# Sandwich measurable set

1. Oct 14, 2013

### Funky1981

Suppose that A is subset of R (real line) with the property for every ε > 0 there are measurable sets B and C s.t. B⊂A⊂C and m(C\B)<ε
Prove A is measurable

By definition A is measurable we need to prove m(E)=m(E∩A)+m(E\A) for all E

the ≤ is trivial enough to show ≥:

Since C is measurable then m(E)= m(E∩C)+m(E\C)
≥ m(E∩A)+m(E\A)-ε (Since A is subset of C)
then move the ε to LHS and since for every ε so, let ε->0 , obtain the result.

is my solution right??? i thought i should use B and m(C\B)<ε somewhere. Could some one help me to check it??

many thanks

2. Oct 15, 2013

### jbunniii

I assume your $m$ denotes outer measure. I'm not sure how you obtained your inequality
$$m(E \cap C) + m(E\setminus C) \geq m(E \cap A) + m(E \setminus A) - \epsilon$$
I agree that $m(E \cap C) \geq m(E \cap A)$, but how did you get the rest?

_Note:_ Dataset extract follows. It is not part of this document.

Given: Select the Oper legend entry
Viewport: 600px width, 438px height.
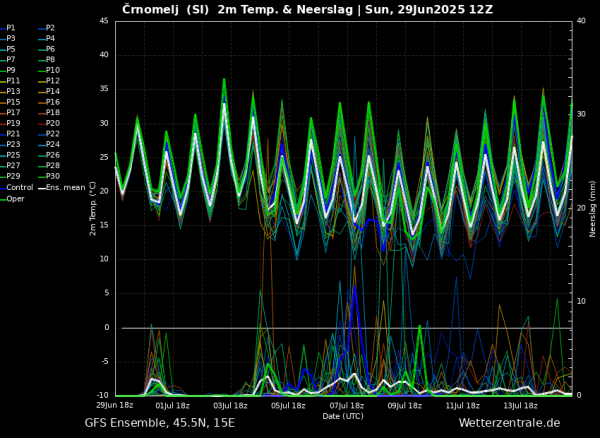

I was able to solve this pretty straightforwardly by using the fact that $B$ and $C$ are measureable.

Given $\epsilon > 0$, there are $B$ and $C$ such that $B \subset A \subset C$ and $m(C \setminus B) < \epsilon$. Let $E$ be any set. Since $B$ and $C$ are measurable, we have (*)
$$m(E) = m(E \cap C) + m(E \setminus C)$$
and
$$m(E) = m(E \cap B) + m(E \setminus B)$$
We also have the following inequalities due to the nesting of the sets:
$$m(E \cap B) \leq m(E \cap A) \leq m(E \cap C)$$
$$m(E \setminus C) \leq m(E \setminus A) \leq m(E \setminus B)$$
Adding these two inequalities, we get
$$m(E \cap B) + m(E \setminus C) \leq m(E \cap A) + m(E \setminus A) \leq m(E \cap C) + m(E \setminus B)$$
In light of (*) above, it therefore suffices to show that $m(E \setminus B) \leq m(E \setminus C) + \epsilon$. But this follows easily from the fact that $E \setminus B = (E \setminus C) \cup (E \cap (C \setminus B))$.

Last edited: Oct 15, 2013
3. Oct 15, 2013

### jbunniii

One nice consequence of this exercise is that we can immediately see that a measure obtained from an outer measure is complete: in other words, any subset of a set of measure zero is measurable. To see this, simply take $B = \emptyset$ and let $C$ be any set of measure zero.

4. Oct 15, 2013

### Axiomer

Another way to do this:
For any $n\in\mathbb{N}$ $\exists B_n, C_n$ s.t. $B_n \subset A \subset C_n$ and $m(C_n \setminus B_n)<1/n$
Then $m(A \setminus \bigcup _{i=1}^∞B_n)≤m(C_n \setminus B_n)<1/n$ for all n $\Rightarrow$ $m(A \setminus \bigcup _{i=1}^∞B_n)=0$ $\Rightarrow$ $A \setminus \bigcup _{i=1}^∞B_n$ is measurable $\Rightarrow$ $A = (A \setminus \bigcup _{i=1}^∞B_n) \bigcup (\bigcup _{i=1}^∞B_n)$ is measurable, since each $B_n$ is measurable and the measurable sets form a σ-algebra.

5. Oct 15, 2013

### jbunniii

That's a nice proof. It requires knowing that any set with zero outer measure is measurable, but that's easy enough to prove directly from the Caratheodory criterion:

If $E$ is any set and $m(A) = 0$, then $m(E \cap A) \leq m(A) = 0$, so $m(E \cap A) + m(E \setminus A) = m(E \setminus A) \leq m(E)$. The reverse inequality, $m(E) \leq m(E \cap A) + m(E \setminus A)$, is an immediate consequence of subadditivity.